Я дарю себе немного спокойствия и с радостью громко считаю вслух для Олафа, который перестал скучать. Когда он брызгает спермой мне на бедро, на смену раздражению приходит облегчение. Я даже оживляюсь. На часах видно, что нам осталось еще четверть часа, и я извиняюсь перед ним:
— Знаешь, все можно попробовать, но ты должен предупредить меня заранее. Если хочешь меняться ролями, я должна подготовиться к этому: я не могу прыгать от подчинения к доминированию вот так.
— Нет, все было отлично!
Олаф вежливо вытирает сперму с черного линолеума. Я замечаю, что он капнул немного мне на чулок, но он мой последний клиент, и я не драматизирую. В отличие от него, я не запачкала себе костюм, в котором мне придется ехать домой через весь Берлин.
— Выкурим по одной? — предлагает он, свалившись в длинное кресло, стоящее напротив козла.

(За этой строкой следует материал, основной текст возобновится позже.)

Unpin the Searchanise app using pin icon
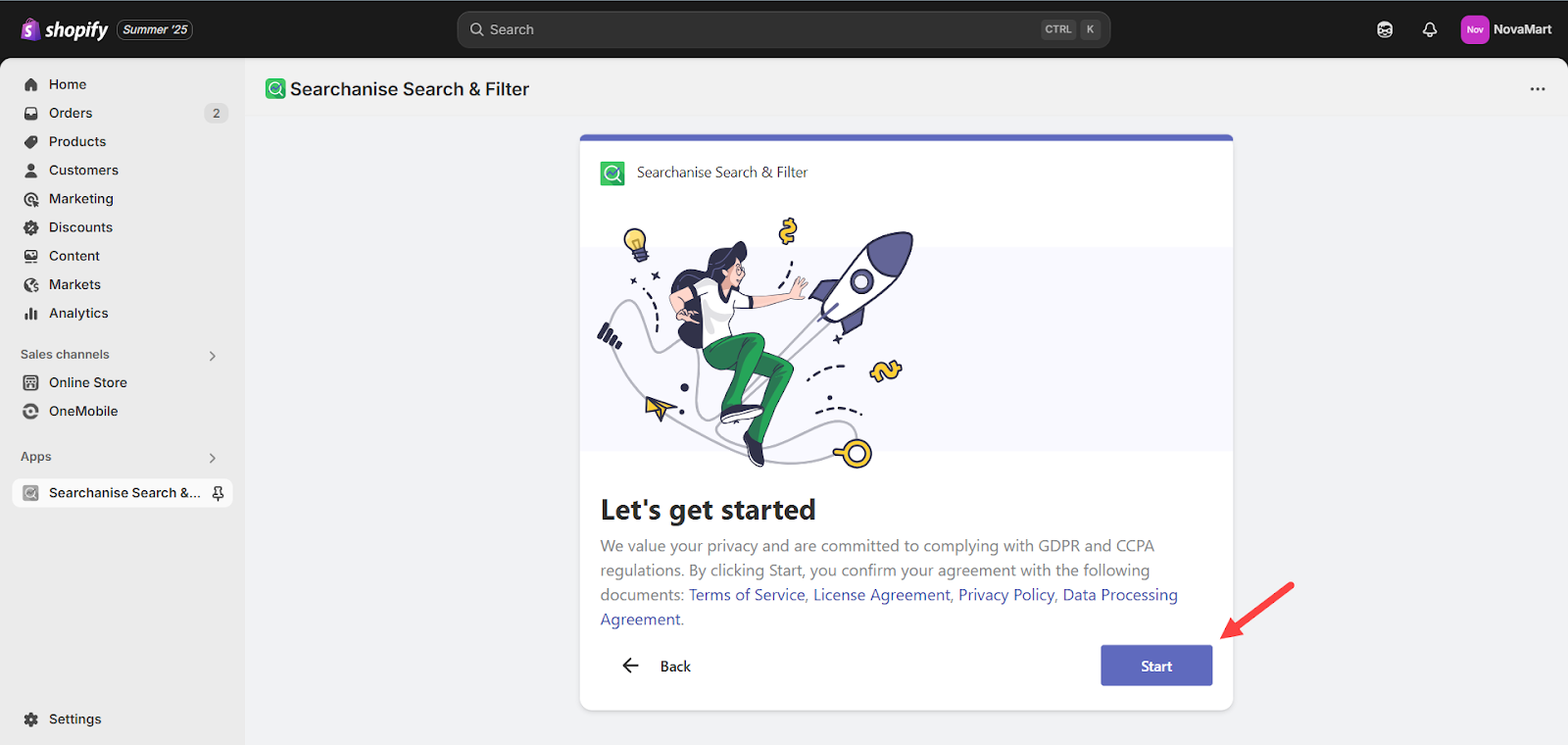coord(218,493)
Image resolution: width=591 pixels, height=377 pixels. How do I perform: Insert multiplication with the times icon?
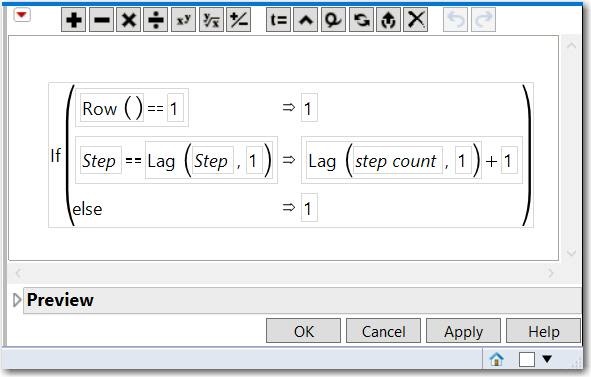pos(129,20)
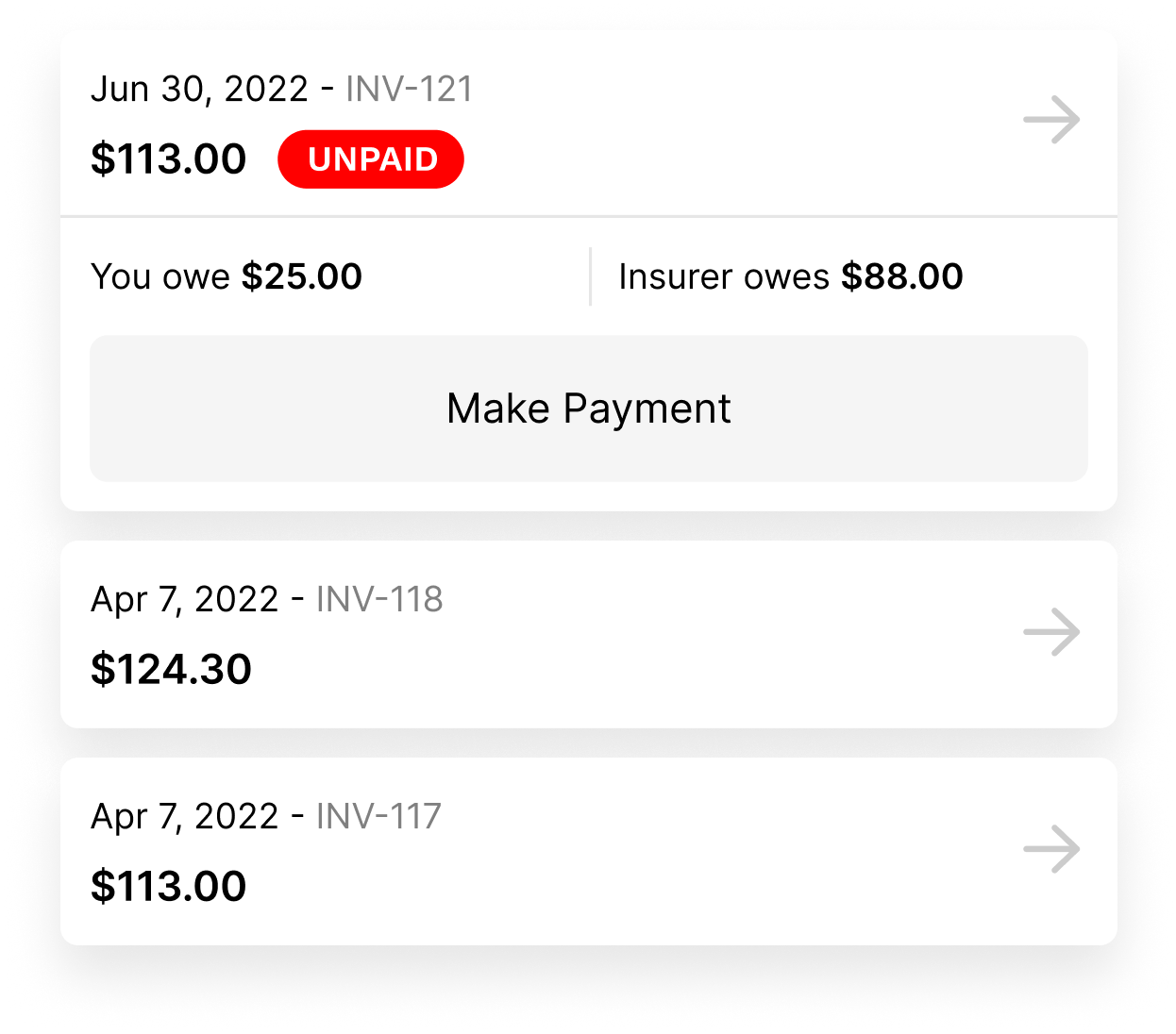Click the $124.30 amount on INV-118
Screen dimensions: 1176x1034
coord(172,669)
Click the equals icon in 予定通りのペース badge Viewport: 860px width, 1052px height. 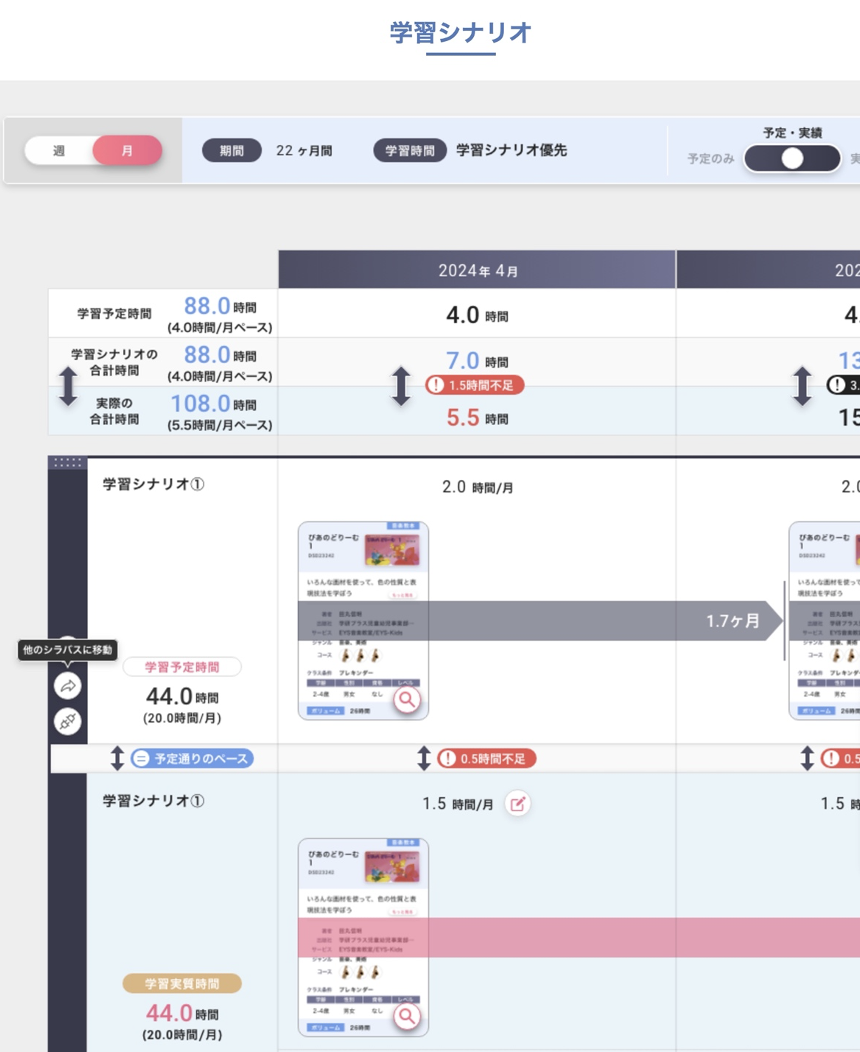point(142,759)
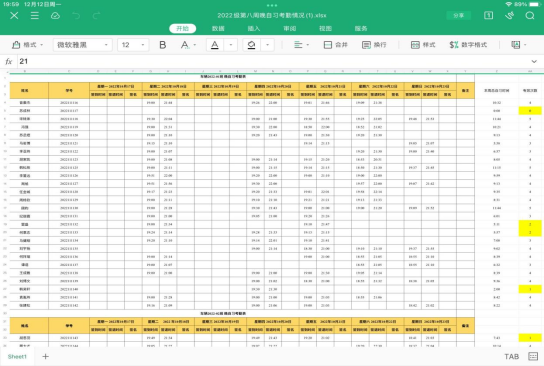Click the undo arrow icon
The height and width of the screenshot is (366, 544).
pyautogui.click(x=76, y=15)
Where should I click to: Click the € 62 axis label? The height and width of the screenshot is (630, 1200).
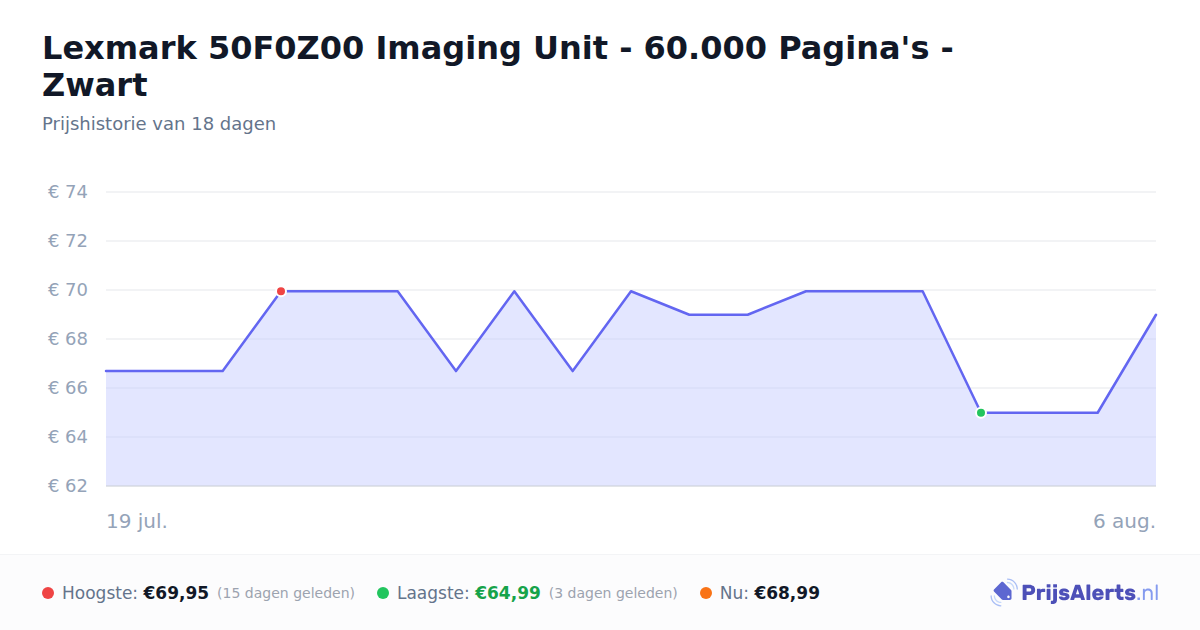pyautogui.click(x=68, y=486)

После оргазма Олаф больше не вызывает презрения. Он образован, интересен, у него красивые черты лица. Открывая окна, я вдруг вижу его и Студию такими, какие они есть на самом деле: маленькая комната, которую наш разнорабочий обтянул искусственной кожей черного цвета, со стенами, наивно увешанными наручниками и колодками. Эти приспособления смотрятся угрожающе, но мы слишком часто полируем их антибактериальным спреем, чтобы продолжать бояться. Когда шайбы путаются или заедают, для починки приходится вызывать рабочего посерьезнее. В ожидании его прихода домоправительница вывешивает табличку «СЛОМАНО» на двери. Что до «Гимнопедий» Сати, неслабо прибавленных, они все равно плохо приглушают урчащие звуки труб в ванной, находящейся по соседству. Мы отчетливо слышим, когда кто-то из клиентов полощет рот. Когда я зажигаю сигарету, сквозь щель внизу двери до нас доходит немного приглушенный звоночек из коридора. Для проформы Студия герметично закрыта, но на всякий случай дверь изобретательно позволяет любому шуму просачиваться. То, что там происходит, не ускользает ни от кого: ни от девушек, ни от домоправительниц, которые за долгое время научились инстинктивно отличать поддельные завывания от фальшивой боли от гораздо более подозрительной тишины. Янус и Олаф наверняка не в курсе, но именно с этим стоило бы поиграть, чтобы напустить страху. Стоило бы поэкспериментировать с моментами затишья, убеждая девушку, что всего лишь за несколько секунд с ней может приключиться большое несчастье, и подкрадется оно безмолвно.